▶ **Written request**: Can you reproduce the items starting at "Click the Mirabello Calcio round crest" and ending at "Screen dimensions: 742x427 click(271, 67)", swapping "Assessment" for "Evaluation" and leaving everything else untouched?
########################################
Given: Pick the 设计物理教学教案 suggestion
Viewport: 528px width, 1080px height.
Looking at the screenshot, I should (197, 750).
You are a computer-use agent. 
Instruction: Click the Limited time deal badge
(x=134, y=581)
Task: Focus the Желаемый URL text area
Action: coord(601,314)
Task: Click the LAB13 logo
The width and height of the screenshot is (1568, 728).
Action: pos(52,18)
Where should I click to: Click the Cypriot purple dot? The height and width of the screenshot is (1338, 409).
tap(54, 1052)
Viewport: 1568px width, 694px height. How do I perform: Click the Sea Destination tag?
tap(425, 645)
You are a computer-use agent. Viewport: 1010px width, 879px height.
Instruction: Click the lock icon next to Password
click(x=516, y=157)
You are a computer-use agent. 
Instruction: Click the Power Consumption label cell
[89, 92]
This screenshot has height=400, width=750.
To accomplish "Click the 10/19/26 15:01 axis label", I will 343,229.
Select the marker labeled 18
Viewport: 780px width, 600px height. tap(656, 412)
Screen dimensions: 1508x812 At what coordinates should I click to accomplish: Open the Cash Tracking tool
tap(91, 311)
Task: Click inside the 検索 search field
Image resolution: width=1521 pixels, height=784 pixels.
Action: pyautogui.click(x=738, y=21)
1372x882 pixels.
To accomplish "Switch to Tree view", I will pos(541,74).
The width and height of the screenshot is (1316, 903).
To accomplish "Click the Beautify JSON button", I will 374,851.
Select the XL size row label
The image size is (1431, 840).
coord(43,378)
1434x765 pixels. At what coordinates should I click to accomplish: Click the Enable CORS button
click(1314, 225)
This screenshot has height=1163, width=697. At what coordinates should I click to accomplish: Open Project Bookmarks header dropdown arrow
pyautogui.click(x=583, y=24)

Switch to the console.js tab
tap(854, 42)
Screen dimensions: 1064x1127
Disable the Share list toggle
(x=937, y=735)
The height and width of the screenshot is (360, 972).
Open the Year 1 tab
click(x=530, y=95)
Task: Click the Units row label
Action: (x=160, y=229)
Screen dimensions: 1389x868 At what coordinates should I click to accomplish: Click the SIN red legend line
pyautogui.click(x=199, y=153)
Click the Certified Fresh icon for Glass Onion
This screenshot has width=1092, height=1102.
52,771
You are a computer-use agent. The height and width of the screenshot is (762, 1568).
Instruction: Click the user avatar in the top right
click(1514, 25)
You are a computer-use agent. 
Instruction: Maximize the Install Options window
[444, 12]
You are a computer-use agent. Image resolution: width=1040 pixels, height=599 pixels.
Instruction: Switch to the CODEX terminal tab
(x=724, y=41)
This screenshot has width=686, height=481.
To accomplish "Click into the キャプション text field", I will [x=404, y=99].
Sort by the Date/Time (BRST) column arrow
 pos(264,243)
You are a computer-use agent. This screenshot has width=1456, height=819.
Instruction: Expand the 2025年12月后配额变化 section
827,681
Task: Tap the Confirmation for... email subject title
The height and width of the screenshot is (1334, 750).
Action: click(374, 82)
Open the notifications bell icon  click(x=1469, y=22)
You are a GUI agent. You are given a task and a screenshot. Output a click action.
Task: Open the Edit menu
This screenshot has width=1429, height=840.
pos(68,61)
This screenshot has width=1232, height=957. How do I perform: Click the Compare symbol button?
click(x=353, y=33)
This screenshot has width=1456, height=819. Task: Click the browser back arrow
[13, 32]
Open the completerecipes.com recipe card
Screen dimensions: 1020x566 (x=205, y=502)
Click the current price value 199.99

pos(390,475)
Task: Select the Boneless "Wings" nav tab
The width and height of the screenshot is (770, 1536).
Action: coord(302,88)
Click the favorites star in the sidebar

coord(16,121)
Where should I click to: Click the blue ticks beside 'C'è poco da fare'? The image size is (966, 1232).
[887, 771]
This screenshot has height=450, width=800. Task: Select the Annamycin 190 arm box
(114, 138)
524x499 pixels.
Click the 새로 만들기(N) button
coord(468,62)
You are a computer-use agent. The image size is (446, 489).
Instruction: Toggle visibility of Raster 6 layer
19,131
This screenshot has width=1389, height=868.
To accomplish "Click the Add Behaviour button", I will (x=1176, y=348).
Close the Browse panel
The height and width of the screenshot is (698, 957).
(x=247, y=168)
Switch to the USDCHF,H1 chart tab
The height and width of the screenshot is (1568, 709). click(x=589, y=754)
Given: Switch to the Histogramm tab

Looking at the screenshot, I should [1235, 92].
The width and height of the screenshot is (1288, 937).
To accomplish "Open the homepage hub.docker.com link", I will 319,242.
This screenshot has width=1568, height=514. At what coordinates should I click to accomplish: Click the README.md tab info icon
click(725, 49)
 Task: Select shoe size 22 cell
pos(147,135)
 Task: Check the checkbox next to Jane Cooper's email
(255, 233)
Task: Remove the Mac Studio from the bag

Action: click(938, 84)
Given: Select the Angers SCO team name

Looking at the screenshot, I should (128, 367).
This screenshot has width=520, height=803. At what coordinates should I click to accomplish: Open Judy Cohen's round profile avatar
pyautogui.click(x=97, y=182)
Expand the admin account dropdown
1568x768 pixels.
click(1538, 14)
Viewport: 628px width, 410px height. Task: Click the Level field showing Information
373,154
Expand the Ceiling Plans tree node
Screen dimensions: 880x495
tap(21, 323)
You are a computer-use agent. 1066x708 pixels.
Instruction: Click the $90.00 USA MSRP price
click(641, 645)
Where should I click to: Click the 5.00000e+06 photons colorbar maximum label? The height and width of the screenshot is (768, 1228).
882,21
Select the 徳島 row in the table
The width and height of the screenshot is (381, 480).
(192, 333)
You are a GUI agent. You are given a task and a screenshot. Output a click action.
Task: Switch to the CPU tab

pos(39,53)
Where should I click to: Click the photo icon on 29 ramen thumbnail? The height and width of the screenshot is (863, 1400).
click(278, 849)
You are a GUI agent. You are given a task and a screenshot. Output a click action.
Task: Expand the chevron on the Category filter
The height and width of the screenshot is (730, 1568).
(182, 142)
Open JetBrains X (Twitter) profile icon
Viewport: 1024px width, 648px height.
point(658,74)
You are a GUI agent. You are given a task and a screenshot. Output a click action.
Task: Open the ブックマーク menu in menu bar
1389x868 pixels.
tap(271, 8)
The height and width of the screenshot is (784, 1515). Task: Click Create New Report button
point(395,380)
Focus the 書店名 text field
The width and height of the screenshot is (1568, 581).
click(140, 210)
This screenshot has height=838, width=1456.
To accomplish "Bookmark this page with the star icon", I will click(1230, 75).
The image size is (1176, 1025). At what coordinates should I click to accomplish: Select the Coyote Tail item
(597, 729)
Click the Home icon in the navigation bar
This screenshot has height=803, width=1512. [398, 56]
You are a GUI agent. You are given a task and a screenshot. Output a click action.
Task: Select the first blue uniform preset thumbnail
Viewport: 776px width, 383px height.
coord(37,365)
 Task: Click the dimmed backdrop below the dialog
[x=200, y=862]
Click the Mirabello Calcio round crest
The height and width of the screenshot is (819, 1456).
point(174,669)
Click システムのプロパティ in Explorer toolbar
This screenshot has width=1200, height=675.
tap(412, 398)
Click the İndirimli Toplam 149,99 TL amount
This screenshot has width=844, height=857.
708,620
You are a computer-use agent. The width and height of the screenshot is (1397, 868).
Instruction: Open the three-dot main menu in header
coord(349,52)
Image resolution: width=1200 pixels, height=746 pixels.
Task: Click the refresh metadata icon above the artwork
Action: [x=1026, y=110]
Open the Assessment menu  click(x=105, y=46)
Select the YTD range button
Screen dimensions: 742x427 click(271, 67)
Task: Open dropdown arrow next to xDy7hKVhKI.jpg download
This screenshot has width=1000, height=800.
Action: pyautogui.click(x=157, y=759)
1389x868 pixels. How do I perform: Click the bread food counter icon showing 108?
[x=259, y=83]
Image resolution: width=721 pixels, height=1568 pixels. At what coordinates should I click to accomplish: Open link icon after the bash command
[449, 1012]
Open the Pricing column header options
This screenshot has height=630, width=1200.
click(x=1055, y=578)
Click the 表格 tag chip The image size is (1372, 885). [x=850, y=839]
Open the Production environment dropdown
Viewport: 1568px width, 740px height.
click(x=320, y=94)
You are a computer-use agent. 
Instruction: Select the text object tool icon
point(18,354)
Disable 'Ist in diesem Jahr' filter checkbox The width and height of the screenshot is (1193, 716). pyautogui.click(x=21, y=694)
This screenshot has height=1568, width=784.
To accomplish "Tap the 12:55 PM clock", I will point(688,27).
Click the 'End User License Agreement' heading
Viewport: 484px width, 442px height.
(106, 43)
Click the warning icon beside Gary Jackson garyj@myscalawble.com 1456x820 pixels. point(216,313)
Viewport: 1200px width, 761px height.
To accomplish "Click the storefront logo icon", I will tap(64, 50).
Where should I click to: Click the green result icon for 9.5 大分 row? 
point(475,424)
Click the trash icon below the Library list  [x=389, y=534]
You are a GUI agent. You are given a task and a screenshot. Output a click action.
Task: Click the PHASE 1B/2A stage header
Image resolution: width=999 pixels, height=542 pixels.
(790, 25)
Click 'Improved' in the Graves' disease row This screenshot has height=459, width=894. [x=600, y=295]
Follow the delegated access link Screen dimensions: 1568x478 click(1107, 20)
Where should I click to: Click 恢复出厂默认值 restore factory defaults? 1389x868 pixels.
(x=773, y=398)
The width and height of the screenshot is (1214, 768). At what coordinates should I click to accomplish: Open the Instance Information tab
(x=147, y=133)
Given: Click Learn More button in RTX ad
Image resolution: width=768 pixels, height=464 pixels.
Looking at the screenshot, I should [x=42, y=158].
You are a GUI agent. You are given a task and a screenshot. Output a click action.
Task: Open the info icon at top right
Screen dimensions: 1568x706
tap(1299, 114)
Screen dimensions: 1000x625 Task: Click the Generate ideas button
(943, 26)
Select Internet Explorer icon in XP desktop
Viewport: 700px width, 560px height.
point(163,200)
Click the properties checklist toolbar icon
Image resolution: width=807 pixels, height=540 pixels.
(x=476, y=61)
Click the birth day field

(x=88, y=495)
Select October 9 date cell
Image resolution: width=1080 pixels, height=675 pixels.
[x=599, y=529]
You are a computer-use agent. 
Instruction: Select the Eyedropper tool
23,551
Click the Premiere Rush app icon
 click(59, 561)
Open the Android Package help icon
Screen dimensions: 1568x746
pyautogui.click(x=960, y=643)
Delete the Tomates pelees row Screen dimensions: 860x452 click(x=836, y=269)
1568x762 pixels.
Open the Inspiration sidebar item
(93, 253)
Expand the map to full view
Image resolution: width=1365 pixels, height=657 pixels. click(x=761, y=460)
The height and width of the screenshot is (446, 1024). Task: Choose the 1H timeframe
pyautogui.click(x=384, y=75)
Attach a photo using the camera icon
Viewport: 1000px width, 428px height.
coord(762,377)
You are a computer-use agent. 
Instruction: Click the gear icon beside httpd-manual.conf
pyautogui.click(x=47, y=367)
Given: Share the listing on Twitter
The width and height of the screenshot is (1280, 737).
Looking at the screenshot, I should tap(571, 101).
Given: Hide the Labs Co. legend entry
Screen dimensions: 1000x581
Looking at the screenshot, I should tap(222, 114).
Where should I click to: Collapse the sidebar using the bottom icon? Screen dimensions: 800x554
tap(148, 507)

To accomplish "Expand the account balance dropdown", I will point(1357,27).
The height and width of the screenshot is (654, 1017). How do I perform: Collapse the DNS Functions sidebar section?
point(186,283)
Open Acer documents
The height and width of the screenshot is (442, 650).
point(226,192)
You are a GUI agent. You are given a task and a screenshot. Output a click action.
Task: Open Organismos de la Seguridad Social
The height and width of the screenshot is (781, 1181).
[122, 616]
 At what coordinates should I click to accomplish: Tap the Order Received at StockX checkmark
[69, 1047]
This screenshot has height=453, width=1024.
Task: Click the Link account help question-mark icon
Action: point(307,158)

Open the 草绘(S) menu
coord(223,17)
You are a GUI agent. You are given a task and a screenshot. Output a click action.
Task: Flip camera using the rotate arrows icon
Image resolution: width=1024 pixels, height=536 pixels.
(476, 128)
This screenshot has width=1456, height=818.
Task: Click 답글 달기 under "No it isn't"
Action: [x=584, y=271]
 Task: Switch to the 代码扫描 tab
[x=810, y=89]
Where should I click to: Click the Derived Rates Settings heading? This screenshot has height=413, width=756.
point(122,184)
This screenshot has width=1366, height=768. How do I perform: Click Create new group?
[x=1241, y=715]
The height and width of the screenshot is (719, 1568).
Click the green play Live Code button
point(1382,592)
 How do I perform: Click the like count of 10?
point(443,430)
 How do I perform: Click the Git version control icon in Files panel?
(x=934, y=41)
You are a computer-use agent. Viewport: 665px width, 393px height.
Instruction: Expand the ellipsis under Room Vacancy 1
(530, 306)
########################################
▶ **Correct output**:
Click the Mirabello Calcio round crest
The height and width of the screenshot is (819, 1456).
point(174,669)
Click システムのプロパティ in Explorer toolbar
This screenshot has width=1200, height=675.
tap(412, 398)
Click the İndirimli Toplam 149,99 TL amount
This screenshot has width=844, height=857.
708,620
You are a computer-use agent. The width and height of the screenshot is (1397, 868).
Instruction: Open the three-dot main menu in header
coord(349,52)
Image resolution: width=1200 pixels, height=746 pixels.
Task: Click the refresh metadata icon above the artwork
Action: [x=1026, y=110]
Open the Evaluation menu  click(x=105, y=46)
Select the YTD range button
Screen dimensions: 742x427 click(271, 67)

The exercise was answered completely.